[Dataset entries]
+++

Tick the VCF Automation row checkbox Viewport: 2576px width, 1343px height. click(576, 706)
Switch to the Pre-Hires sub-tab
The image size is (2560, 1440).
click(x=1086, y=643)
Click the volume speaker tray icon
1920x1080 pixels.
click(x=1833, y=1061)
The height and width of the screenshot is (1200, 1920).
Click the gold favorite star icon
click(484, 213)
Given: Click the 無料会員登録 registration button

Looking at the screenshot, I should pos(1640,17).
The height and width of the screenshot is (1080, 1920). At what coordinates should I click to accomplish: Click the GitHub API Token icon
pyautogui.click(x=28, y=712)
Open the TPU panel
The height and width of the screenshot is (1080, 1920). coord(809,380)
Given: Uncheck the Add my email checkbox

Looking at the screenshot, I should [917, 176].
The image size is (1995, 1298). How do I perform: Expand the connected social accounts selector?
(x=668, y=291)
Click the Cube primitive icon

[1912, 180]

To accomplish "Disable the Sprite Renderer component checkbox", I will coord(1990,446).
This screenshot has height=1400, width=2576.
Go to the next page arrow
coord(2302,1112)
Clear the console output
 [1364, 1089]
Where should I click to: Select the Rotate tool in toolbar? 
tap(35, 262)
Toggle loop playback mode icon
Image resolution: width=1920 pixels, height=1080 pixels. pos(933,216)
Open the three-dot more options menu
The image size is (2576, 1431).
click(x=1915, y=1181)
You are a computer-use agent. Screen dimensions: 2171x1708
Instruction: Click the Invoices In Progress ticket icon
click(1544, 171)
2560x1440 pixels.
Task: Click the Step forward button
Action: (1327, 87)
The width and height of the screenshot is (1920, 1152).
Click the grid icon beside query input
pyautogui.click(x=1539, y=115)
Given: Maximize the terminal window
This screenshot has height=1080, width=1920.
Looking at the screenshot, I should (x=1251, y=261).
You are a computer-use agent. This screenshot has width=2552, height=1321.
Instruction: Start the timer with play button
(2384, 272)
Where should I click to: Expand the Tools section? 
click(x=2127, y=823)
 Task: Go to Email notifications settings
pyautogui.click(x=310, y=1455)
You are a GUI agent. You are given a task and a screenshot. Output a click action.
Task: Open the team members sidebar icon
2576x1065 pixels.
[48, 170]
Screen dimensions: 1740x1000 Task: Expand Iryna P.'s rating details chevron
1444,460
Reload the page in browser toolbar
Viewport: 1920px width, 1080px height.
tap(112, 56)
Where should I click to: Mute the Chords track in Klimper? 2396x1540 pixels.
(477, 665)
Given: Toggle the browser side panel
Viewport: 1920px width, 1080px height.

+++

For the records above, count the lines that contain the word "browser" and give only that number.

■ **Response to the exercise**: 2